§ **Brano fornito**:
┌──
Data Udienza: 16/06/2015

1. Avverso l’ordinanza del Tribunale di Catania, in funzione di
giudice dell’esecuzione, con la quale, in data 29 luglio 2014, veniva
rigettata la sua domanda volta all’applicazione della disciplina di
favore di cui all’art. 671 co. 1 c.p.p., in relazione a tre sentenze di
condanna pronunciate per condotte delittuose riconducibili ai reati
di ricettazione, furto, rapina, tentata estorsione ed inosservanza di
un ordine dell’autorità, propone ricorso per cassazione D’Andrea
Nicola, assistito dal difensore di fiducia, denunciando violazione
degli artt. 671 c.p.p. ed 81 c.p., nonchè illogicità della motivazione
impugnata.
Lamenta, in particolare, la difesa ricorrente che il giudice del merito
avrebbe enfatizzato la distanza temporale tra le condotte dedotte in
giudizio, ignorando la sostanziale omogeneità delle medesime e le
ragioni addotte dall’interessato per giustificare il suo
comportamento deviato.
2. Il ricorso è manifestamente infondato.
Giova prendere le mosse, ribadendola, dall’ormai consolidata
giurisprudenza di questa Corte (Cass., sez. I, 12.05.2006, n. 35797)
└──
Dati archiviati
┌──
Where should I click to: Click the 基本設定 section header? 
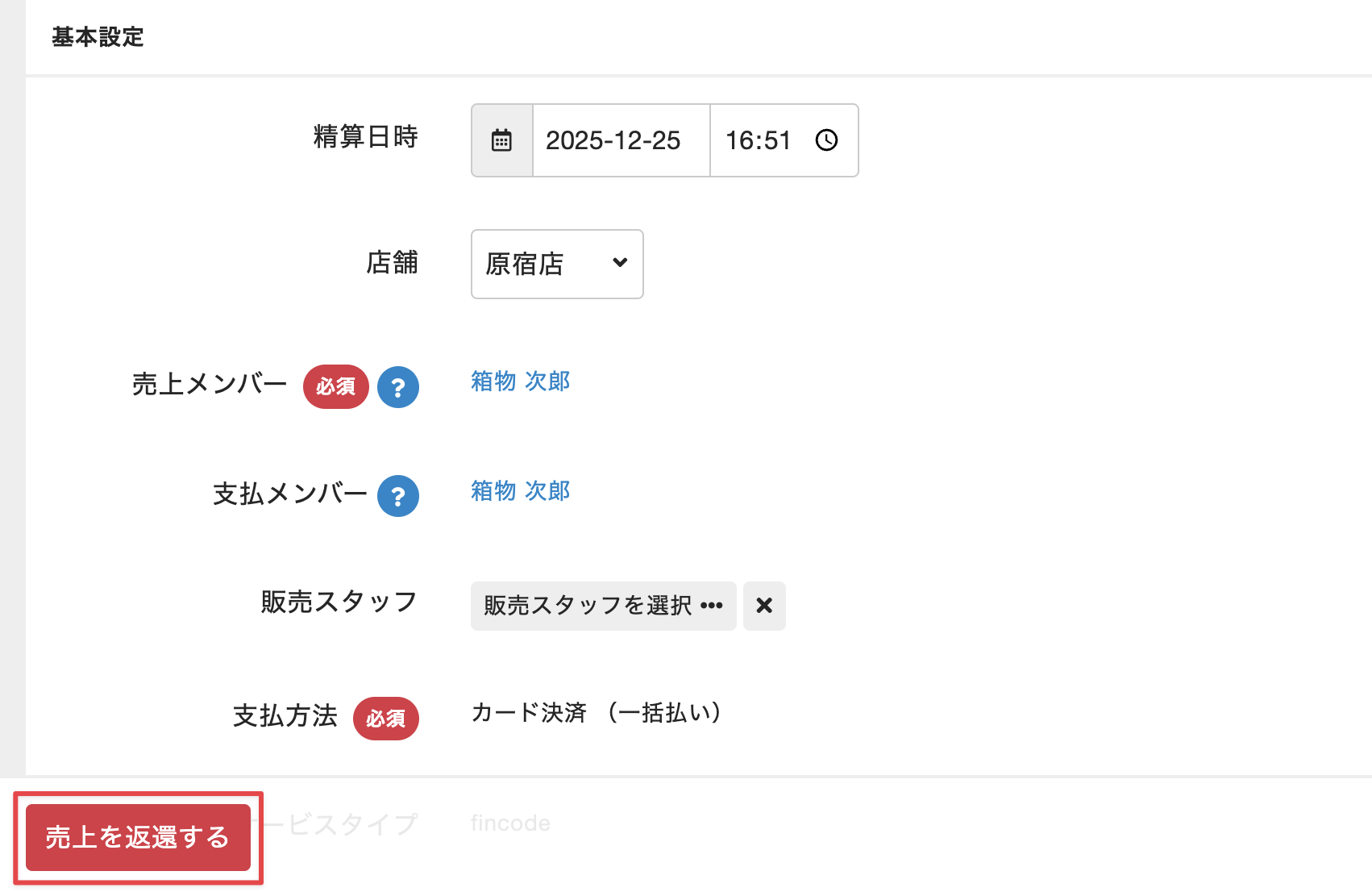click(98, 36)
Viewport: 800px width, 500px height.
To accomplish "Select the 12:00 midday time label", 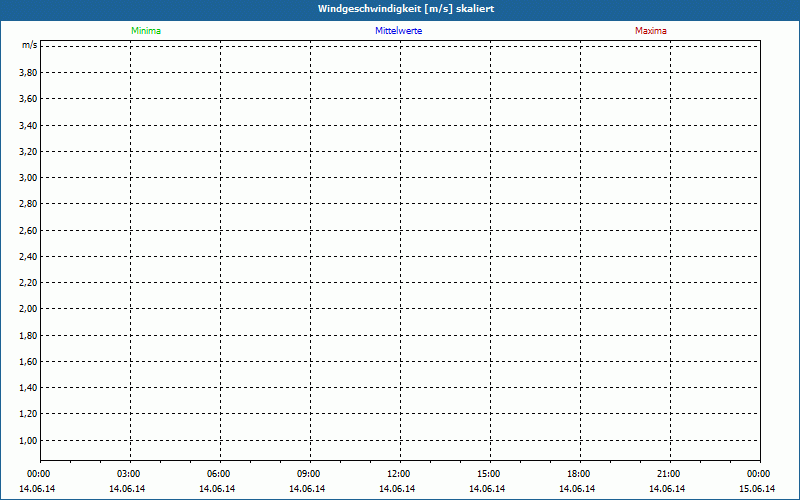I will tap(399, 474).
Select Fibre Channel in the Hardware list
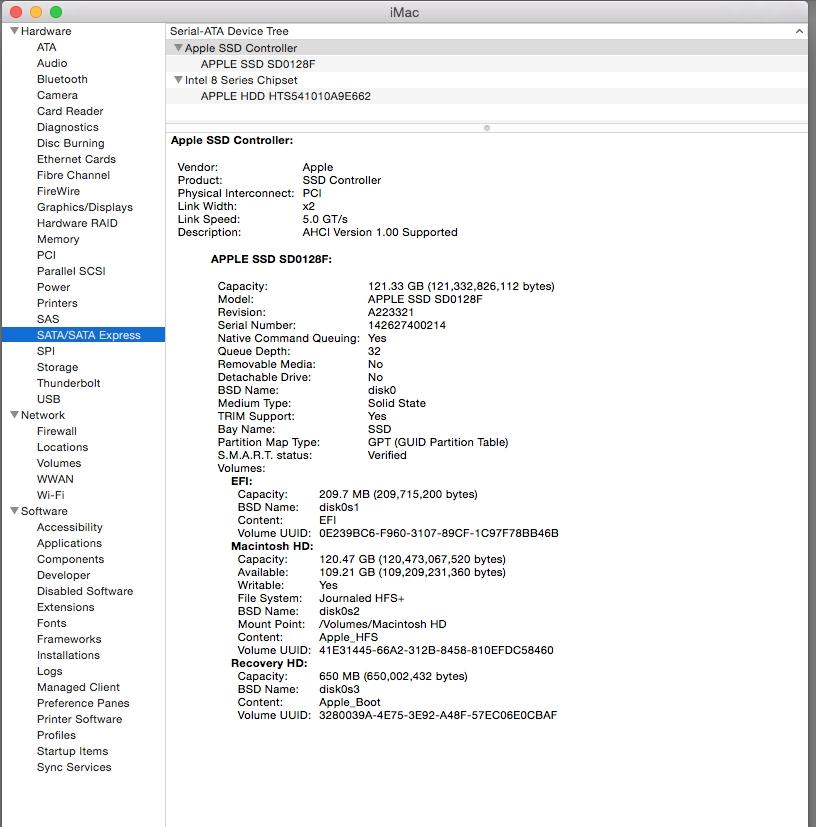816x827 pixels. [x=75, y=175]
└──
§ **Obiettivo dell'esercizio**: Trascrivi di nuovo, senza alcuna modifica, la parte del brano sul ricorso per cassazione che va da "Lamenta, in particolare, la" fino a "comportamento deviato." compreso. Per questo lavoro i dati non hanno alcun ruolo.

§ **Esercizio svolto**:
Lamenta, in particolare, la difesa ricorrente che il giudice del merito
avrebbe enfatizzato la distanza temporale tra le condotte dedotte in
giudizio, ignorando la sostanziale omogeneità delle medesime e le
ragioni addotte dall’interessato per giustificare il suo
comportamento deviato.